-- Dataset excerpts follows --

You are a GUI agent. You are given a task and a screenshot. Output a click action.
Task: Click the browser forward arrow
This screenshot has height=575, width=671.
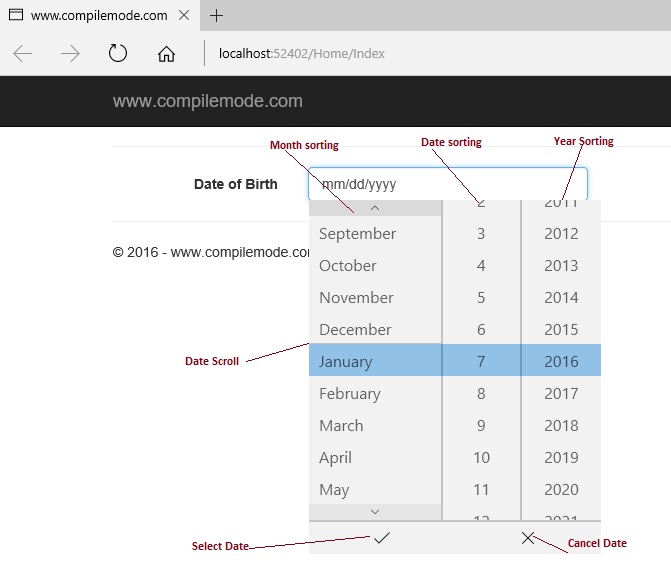click(x=70, y=54)
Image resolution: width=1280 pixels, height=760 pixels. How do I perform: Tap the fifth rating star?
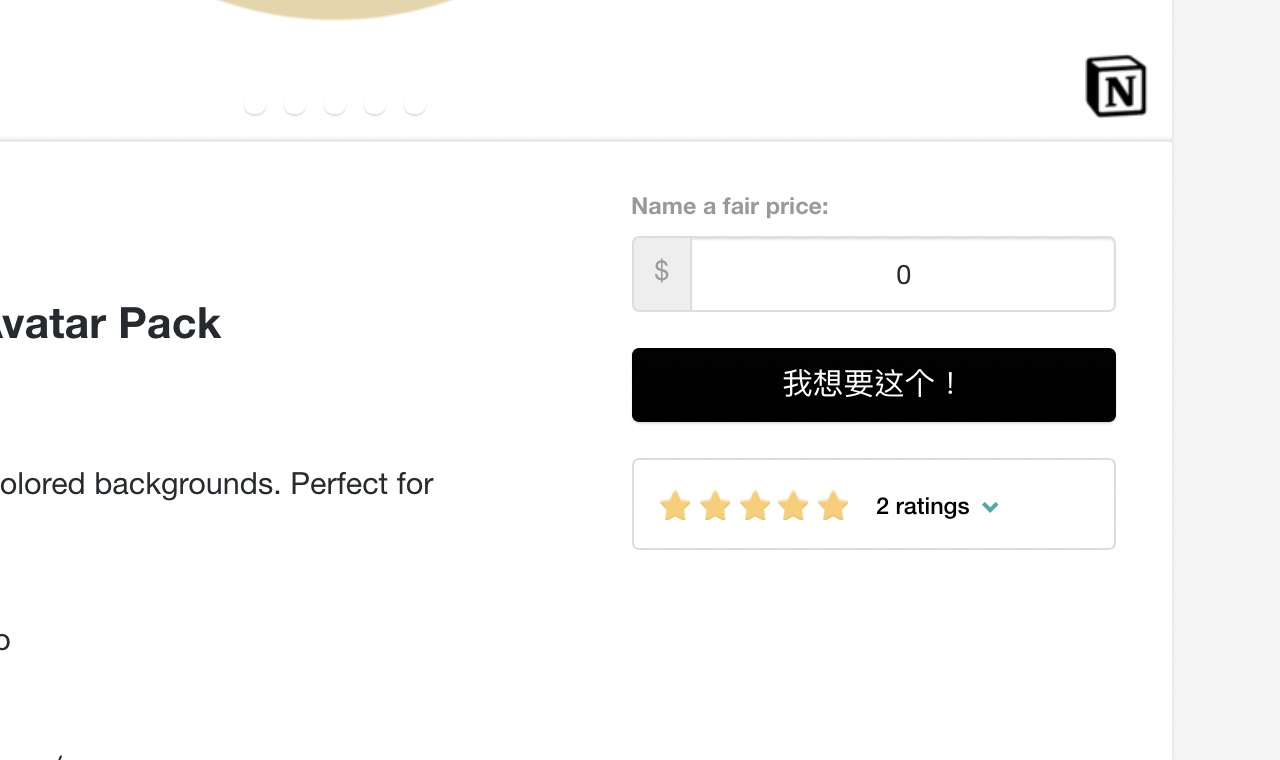point(833,506)
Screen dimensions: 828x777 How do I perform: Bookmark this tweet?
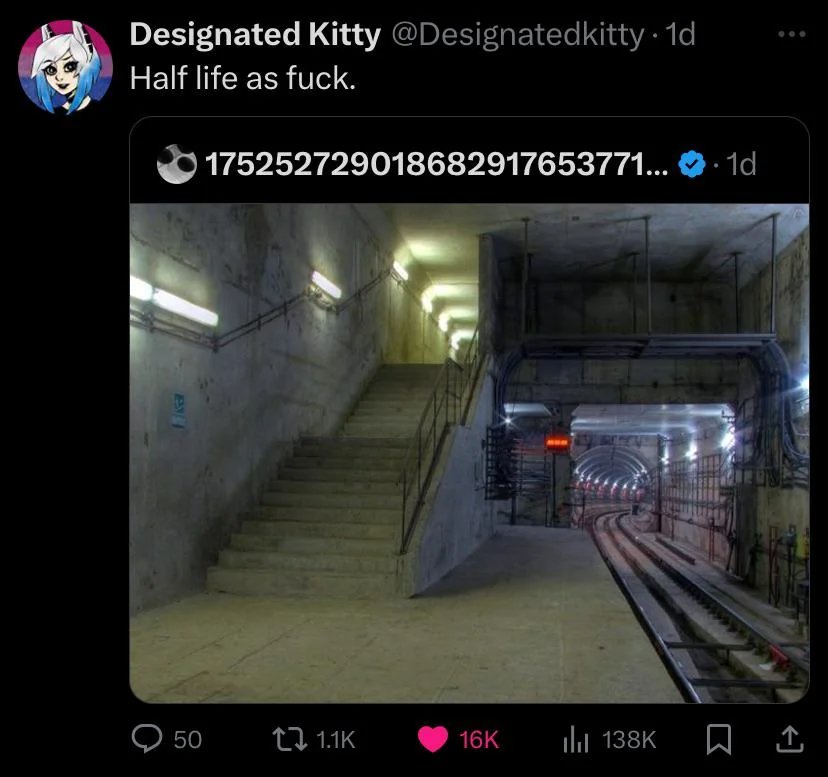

-- Dataset excerpts concluded --

= Activity =
Produce a word-for-word copy of the records, omitting all images.

= Response to this exercise =
You are a GUI agent. You are given a task and a screenshot. Output a click action.
Task: Click the browser forward arrow
This screenshot has height=575, width=671.
click(x=70, y=54)
Image resolution: width=1280 pixels, height=760 pixels. How do I perform: Tap the fifth rating star?
point(833,506)
Screen dimensions: 828x777 How do I perform: Bookmark this tweet?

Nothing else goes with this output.